[Written problem]: Rewrite every line of the items below, replacing "coordinates" with "position" and leaving everything else unchanged. Omit the pictures from your answer.

--- --- ---

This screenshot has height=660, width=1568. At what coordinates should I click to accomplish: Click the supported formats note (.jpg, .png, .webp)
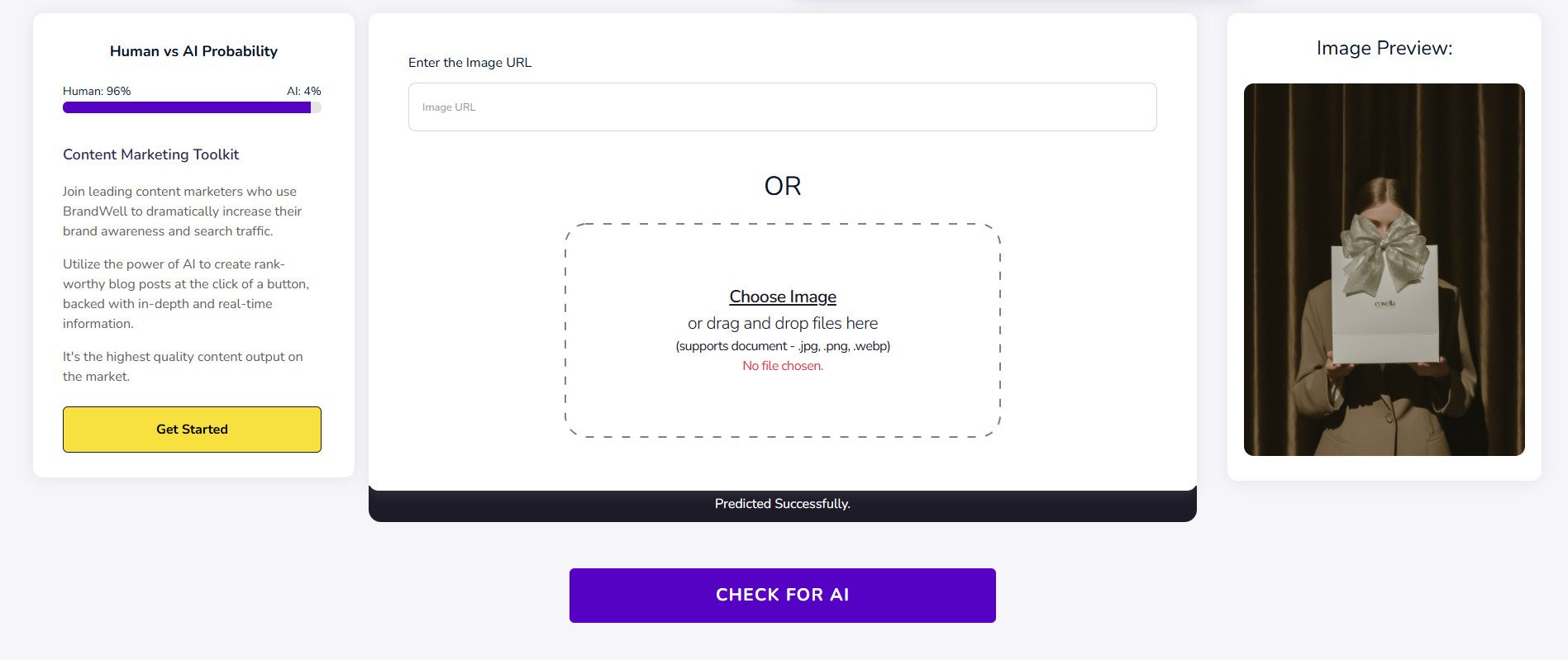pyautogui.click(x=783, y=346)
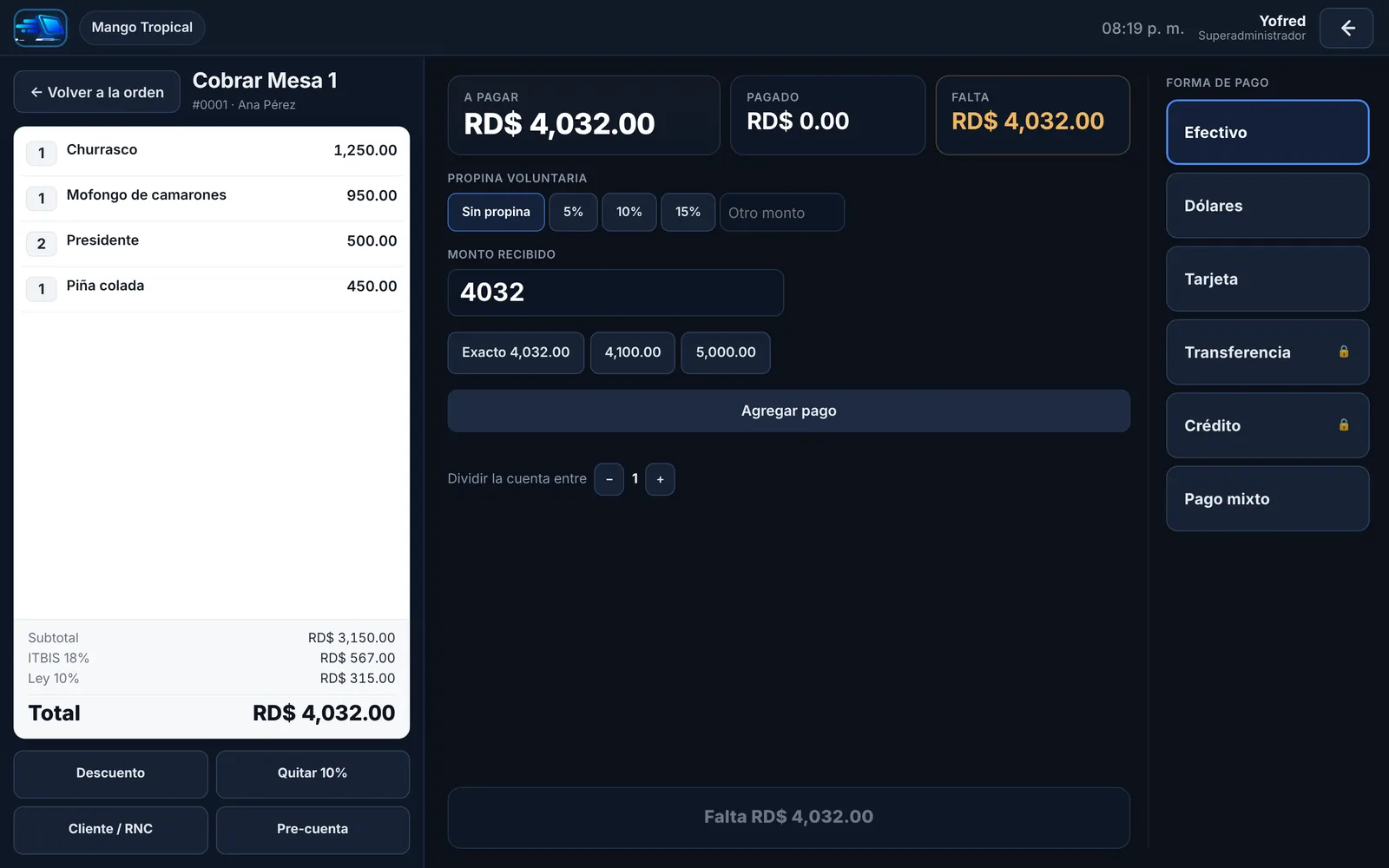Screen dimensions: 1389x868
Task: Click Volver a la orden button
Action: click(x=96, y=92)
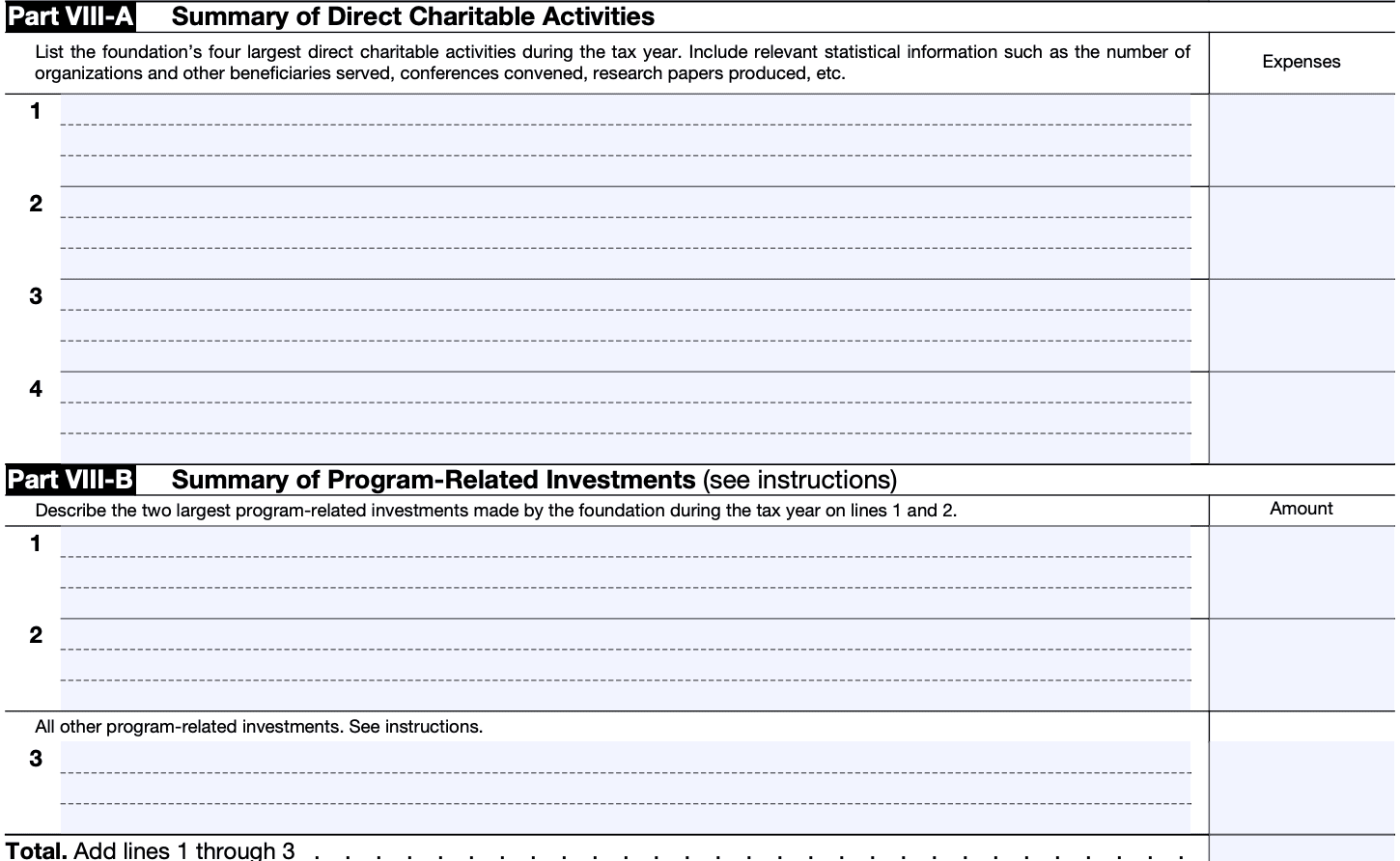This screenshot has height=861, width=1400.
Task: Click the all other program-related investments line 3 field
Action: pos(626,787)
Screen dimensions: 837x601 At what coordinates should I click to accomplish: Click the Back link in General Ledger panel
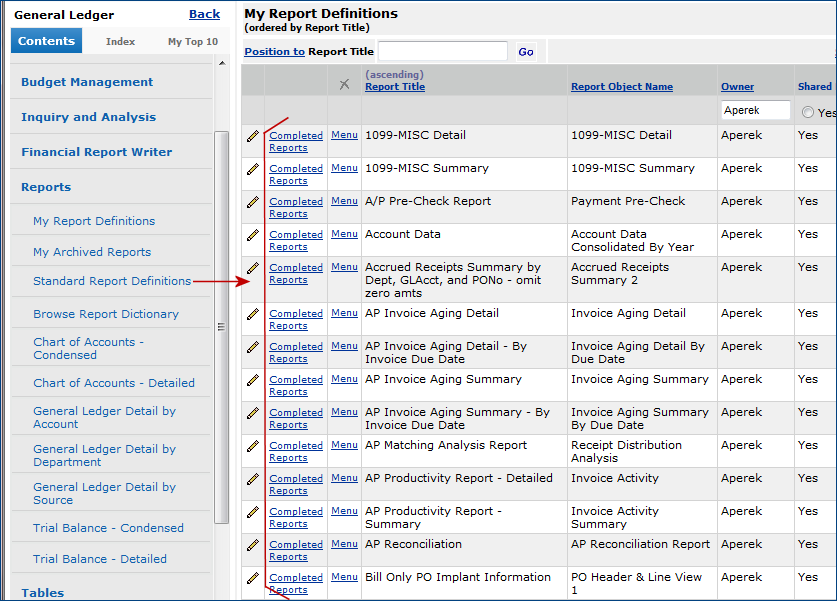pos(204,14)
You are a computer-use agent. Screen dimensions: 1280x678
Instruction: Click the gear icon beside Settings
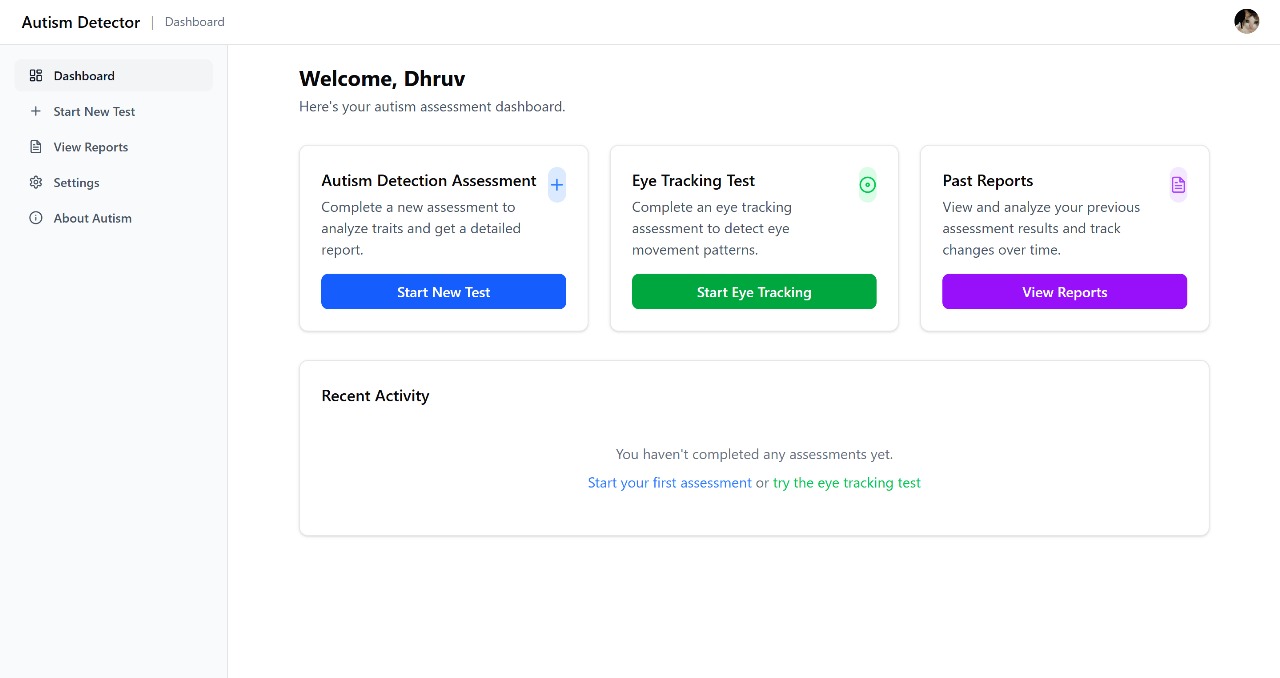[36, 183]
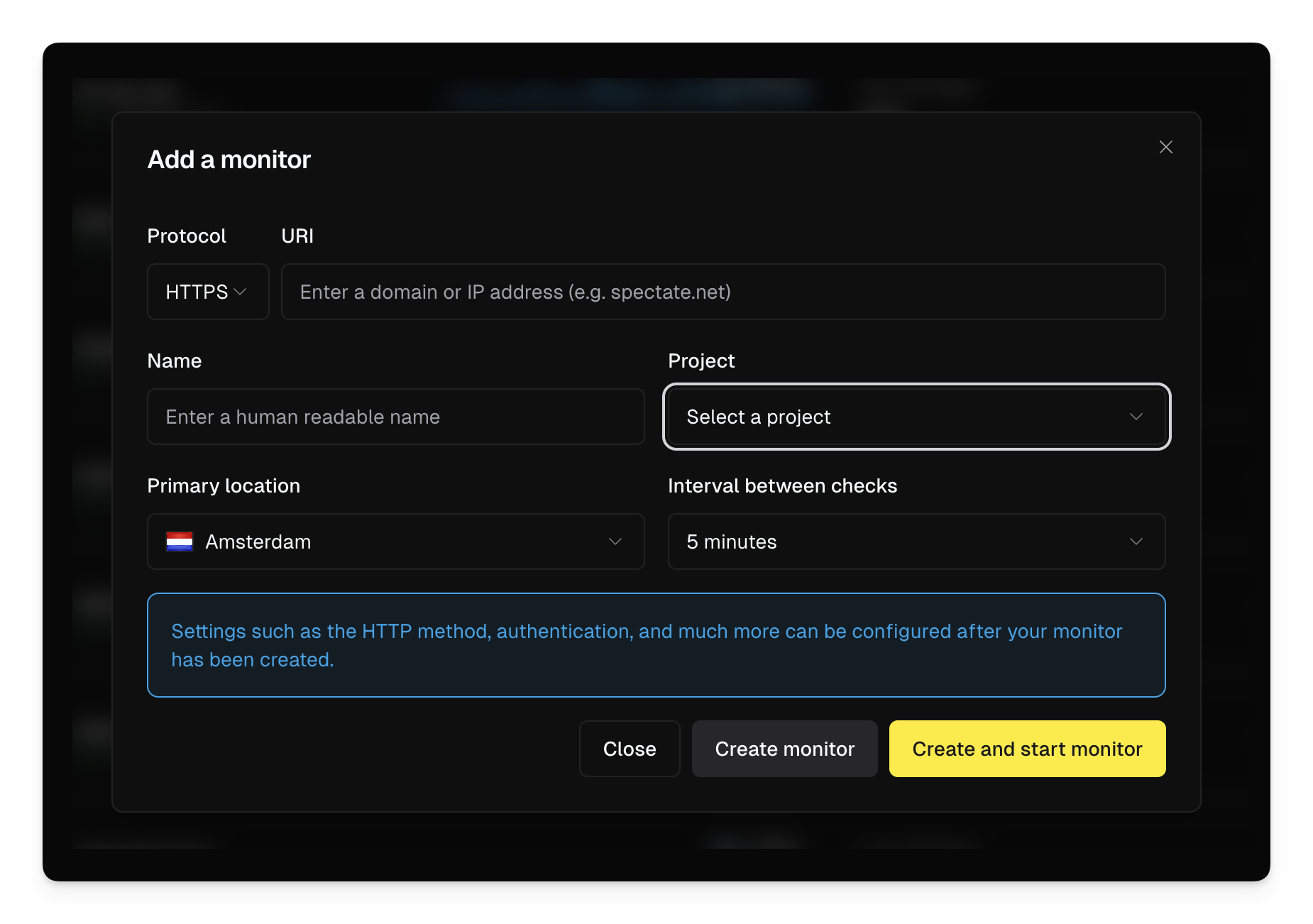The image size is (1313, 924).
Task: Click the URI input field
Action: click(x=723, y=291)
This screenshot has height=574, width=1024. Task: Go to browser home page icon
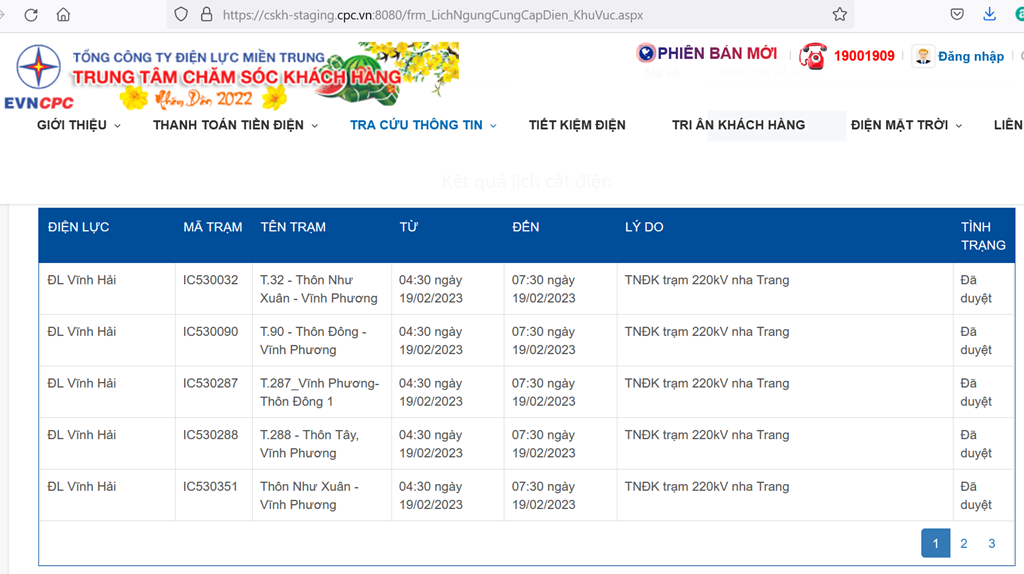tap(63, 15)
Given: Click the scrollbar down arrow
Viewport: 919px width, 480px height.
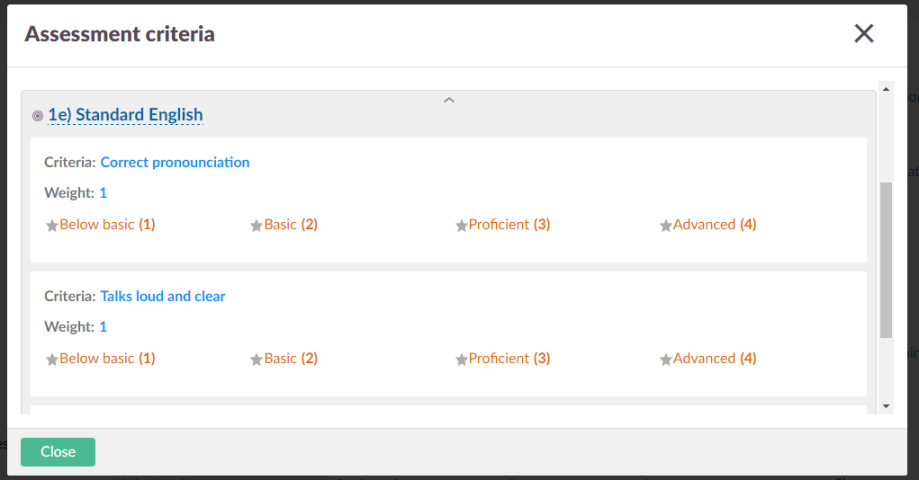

--- --- ---

[Answer to the task]:
This screenshot has height=660, width=1568. At what position should I click to accomplish: Click the supported formats note (.jpg, .png, .webp)
pyautogui.click(x=783, y=346)
Screen dimensions: 1389x868
Task: Click Volver a la orden button
Action: click(x=96, y=92)
This screenshot has height=861, width=1400.
Task: Click the all other program-related investments line 3 field
Action: pos(626,787)
Screen dimensions: 837x601 At what position should I click to accomplish: Click the Back link in General Ledger panel
pos(204,14)
You are a computer-use agent. Screen dimensions: 1280x678
Instruction: Click the gear icon beside Settings
[36, 183]
The image size is (1313, 924).
Task: Click the URI input field
Action: click(x=723, y=291)
This screenshot has height=574, width=1024. Task: Go to browser home page icon
tap(63, 15)
Given: Click the scrollbar down arrow
Viewport: 919px width, 480px height.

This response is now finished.